Me gustaría decir que tuve un caballo en la infancia, pero no sería cierto; el caballo del que ahora escribo es el único que he tenido. Nos miramos con algo de desconfianza, pues él solo sabe apurarme, y yo le rasco el cuello, la cabeza, tratando de que sea más amable conmigo. Aunque, como he dicho, luego soy yo quien lo apura. Lo cierto es que no nos cuidamos lo suficiente, aunque no podemos separarnos.

Mayakovsky también escribió sobre un caballo, uno maltratado por un cochero. Y aunque no era mi país ni mi caballo, recuerdo a Mayakovsky por ese poema.

El niño le da manzanas al caballo, porque el cochero se lo dijo, que al caballo le gustaban las manzanas. Desde entonces, si le ofrezco una manzana me pide un caballo.

Me gustaría haber tenido en la infancia un caballo.

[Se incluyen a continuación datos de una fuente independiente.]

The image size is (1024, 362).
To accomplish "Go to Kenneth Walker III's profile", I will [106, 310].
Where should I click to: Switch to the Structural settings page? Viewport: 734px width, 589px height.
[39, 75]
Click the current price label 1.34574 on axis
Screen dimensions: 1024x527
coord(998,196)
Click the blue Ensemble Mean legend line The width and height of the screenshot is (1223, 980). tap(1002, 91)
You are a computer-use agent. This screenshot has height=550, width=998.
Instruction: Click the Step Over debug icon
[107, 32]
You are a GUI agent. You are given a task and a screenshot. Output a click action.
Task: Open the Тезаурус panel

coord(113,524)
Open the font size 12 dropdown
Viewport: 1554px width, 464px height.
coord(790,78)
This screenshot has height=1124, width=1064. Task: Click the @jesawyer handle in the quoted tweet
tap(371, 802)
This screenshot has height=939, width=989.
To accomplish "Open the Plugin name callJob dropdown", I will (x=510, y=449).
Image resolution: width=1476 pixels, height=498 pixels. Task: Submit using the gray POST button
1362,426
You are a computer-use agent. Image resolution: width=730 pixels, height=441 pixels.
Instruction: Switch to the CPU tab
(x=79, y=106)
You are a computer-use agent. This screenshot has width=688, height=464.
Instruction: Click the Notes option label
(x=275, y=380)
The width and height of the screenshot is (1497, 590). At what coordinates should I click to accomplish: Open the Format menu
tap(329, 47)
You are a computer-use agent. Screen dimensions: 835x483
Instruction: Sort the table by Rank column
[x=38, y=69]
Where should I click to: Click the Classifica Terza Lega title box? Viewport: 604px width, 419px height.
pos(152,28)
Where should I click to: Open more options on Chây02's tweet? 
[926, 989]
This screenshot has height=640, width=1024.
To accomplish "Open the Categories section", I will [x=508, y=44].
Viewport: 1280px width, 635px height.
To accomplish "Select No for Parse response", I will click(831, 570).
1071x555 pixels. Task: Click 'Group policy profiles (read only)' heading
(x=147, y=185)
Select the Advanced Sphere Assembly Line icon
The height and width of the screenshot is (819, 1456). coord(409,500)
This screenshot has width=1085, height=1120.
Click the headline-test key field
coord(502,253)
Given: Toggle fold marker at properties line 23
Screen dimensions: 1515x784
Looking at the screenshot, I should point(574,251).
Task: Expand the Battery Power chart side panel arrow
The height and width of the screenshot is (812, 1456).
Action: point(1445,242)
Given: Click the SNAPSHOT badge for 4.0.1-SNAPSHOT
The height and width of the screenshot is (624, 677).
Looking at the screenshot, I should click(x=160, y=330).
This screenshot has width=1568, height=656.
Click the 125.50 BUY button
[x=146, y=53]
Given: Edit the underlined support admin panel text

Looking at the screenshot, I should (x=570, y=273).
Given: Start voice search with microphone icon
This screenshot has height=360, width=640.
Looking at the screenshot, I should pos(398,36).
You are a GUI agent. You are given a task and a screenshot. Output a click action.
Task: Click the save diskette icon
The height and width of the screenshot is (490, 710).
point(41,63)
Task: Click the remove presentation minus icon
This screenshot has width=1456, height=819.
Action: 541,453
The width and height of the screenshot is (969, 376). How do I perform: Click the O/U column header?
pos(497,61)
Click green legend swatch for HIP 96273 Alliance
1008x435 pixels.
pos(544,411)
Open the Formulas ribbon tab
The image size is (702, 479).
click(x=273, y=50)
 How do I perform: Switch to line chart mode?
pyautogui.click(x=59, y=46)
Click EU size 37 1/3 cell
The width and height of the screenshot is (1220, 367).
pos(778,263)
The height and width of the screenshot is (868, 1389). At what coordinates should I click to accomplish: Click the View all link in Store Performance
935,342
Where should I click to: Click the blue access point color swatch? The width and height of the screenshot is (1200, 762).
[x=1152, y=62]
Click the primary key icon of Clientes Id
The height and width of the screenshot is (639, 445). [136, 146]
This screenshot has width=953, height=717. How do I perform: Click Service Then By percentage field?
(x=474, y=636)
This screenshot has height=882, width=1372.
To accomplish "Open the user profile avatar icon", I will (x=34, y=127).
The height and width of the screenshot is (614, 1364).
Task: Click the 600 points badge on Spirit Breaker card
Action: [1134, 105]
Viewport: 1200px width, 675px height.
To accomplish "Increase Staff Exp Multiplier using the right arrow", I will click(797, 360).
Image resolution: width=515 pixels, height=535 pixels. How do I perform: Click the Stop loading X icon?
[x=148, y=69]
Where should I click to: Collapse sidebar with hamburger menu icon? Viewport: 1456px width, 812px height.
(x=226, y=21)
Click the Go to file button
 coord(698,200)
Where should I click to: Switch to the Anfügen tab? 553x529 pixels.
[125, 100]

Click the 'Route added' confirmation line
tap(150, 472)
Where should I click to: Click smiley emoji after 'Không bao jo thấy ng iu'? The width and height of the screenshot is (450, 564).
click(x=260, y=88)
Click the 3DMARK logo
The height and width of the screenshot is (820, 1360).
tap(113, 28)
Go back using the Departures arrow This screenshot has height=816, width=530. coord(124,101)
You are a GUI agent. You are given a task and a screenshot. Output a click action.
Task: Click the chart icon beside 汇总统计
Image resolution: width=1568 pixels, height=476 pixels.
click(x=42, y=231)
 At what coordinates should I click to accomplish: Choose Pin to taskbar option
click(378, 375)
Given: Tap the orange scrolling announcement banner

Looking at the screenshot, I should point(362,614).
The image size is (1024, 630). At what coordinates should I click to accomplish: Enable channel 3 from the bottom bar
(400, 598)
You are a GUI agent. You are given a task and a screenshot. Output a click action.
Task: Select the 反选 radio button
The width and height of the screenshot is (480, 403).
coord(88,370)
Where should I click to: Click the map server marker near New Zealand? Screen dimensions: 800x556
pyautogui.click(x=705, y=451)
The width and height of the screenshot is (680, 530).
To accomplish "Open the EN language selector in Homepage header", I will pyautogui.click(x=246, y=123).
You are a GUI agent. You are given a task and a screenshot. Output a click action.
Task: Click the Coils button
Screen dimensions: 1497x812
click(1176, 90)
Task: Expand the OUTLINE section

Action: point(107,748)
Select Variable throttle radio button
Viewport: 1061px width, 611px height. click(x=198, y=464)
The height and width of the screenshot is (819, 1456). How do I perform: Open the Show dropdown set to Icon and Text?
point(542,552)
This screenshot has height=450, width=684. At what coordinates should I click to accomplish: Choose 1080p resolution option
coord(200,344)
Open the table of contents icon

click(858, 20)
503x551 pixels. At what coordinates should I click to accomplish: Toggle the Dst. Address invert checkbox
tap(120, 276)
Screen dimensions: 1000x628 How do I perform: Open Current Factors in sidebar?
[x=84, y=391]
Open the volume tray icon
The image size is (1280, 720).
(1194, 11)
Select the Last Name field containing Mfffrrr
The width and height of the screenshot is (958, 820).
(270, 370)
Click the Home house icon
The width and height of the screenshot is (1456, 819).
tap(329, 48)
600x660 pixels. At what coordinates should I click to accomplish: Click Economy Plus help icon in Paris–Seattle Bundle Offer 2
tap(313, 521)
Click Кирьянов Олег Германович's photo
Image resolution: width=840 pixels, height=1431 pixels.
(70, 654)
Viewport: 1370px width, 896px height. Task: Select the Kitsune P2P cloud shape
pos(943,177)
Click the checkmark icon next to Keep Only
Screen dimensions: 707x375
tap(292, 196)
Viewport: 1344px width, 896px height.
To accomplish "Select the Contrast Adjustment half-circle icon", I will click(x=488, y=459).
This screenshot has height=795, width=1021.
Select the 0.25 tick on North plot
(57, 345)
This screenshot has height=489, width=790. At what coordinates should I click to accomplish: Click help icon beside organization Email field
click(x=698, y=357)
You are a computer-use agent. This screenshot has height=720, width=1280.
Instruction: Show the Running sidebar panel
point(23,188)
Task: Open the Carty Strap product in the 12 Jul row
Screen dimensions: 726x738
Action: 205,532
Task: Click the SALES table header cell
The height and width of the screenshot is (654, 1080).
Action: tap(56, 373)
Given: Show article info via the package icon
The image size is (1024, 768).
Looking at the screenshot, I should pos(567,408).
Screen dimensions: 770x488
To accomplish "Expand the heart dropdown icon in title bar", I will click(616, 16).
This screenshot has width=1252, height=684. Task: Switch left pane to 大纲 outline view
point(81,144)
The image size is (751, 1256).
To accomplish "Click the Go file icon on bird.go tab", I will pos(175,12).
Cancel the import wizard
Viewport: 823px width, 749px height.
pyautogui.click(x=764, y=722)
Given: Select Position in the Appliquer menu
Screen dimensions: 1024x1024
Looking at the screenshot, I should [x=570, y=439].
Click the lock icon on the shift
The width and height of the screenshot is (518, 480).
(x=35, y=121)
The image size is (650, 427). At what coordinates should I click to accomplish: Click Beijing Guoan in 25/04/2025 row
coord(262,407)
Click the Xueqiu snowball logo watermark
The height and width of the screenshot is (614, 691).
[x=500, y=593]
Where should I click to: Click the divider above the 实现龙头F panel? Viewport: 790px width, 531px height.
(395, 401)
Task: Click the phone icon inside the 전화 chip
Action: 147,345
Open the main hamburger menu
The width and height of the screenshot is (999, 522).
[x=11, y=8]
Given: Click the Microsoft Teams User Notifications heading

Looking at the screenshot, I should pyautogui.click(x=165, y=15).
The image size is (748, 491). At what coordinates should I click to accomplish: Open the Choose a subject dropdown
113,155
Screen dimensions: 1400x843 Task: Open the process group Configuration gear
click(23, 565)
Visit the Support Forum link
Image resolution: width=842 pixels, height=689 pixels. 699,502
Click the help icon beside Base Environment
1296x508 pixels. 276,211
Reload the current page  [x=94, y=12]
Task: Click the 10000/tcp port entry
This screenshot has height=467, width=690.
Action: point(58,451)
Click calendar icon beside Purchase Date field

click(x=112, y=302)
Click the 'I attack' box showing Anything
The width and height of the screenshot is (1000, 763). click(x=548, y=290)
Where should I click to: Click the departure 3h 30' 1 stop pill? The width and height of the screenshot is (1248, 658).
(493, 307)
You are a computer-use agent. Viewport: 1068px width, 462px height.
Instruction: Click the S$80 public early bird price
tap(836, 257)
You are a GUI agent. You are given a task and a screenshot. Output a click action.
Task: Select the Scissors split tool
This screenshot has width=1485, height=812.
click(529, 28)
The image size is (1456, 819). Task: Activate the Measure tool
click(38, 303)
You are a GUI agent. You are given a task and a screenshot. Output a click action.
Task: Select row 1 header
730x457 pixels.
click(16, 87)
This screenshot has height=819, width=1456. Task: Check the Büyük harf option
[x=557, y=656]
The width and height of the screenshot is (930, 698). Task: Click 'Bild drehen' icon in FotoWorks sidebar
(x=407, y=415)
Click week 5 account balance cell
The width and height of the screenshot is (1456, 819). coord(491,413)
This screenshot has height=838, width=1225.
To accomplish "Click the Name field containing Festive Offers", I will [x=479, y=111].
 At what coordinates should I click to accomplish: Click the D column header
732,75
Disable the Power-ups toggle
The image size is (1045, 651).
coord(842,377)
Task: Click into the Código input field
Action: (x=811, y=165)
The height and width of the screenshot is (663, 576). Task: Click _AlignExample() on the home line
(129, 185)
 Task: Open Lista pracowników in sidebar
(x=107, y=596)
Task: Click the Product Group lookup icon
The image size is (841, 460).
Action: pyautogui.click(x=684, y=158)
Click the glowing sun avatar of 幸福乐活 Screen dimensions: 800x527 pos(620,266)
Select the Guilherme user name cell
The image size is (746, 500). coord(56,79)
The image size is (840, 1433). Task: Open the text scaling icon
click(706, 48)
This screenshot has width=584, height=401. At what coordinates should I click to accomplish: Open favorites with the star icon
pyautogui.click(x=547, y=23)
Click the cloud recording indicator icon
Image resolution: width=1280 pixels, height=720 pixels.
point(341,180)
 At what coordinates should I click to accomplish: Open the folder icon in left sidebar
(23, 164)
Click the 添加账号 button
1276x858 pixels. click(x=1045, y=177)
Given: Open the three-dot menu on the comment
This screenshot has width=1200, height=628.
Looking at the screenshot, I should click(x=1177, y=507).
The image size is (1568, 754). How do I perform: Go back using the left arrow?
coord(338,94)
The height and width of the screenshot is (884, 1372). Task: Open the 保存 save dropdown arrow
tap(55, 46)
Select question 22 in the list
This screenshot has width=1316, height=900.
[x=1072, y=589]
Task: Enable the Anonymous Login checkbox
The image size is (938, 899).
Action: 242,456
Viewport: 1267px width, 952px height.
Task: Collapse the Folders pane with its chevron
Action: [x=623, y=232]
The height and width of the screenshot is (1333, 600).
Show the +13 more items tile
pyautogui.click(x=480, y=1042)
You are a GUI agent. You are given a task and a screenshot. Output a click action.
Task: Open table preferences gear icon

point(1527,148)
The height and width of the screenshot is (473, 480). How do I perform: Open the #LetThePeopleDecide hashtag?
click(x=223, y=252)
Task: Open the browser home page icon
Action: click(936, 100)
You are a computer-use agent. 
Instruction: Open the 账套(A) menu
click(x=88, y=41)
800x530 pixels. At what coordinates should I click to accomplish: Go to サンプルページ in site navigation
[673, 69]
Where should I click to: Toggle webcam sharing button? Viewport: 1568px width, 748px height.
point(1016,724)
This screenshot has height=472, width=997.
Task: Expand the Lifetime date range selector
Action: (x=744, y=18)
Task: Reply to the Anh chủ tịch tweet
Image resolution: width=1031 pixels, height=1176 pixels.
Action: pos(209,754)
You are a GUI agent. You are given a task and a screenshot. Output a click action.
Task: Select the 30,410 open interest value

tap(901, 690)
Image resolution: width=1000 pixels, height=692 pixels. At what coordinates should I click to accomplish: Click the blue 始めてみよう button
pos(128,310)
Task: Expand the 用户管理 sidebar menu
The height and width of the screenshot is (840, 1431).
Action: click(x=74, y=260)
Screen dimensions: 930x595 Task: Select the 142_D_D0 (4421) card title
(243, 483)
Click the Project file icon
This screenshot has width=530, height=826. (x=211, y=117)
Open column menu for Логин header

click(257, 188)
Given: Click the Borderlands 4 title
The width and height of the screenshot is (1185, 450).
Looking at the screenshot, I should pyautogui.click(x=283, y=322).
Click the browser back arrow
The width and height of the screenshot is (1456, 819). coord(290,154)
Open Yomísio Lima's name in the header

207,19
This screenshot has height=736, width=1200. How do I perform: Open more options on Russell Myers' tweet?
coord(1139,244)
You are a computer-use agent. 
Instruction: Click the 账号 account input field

Si hubiera tenido un caballo, seguro yo también lo hubiera perdido y escribiría sobre él como los poetas; lo traería de la infancia, porque de allí todo vuelve convertido en otra cosa.

Me gustaría haber tenido un caballo en la infancia, solo para tener ese recuerdo tibio.


VII. Un no sé qué

      Andar con estos pies, escribir con estas manos, leer con estos ojos, acaso sea una penitencia, como Borges ciego y Beethoven sordo.
      Escribir sobre dios y no creer en dios, como cuando Kafka quiere ser completamente indio, resueltamente animal.
       Buscar un sentido y no creer en el sentido.
    Crear las ceremonias, como cuando Tzinacan cuenta los pasos en su celda; descifrar las manchas del jaguar y no poder salvarse.
       Andar como sin pies, escribir en la tabla de aire, acordarte de Tiresias.
       Encontrar en los poetas las perfectas formas del decir.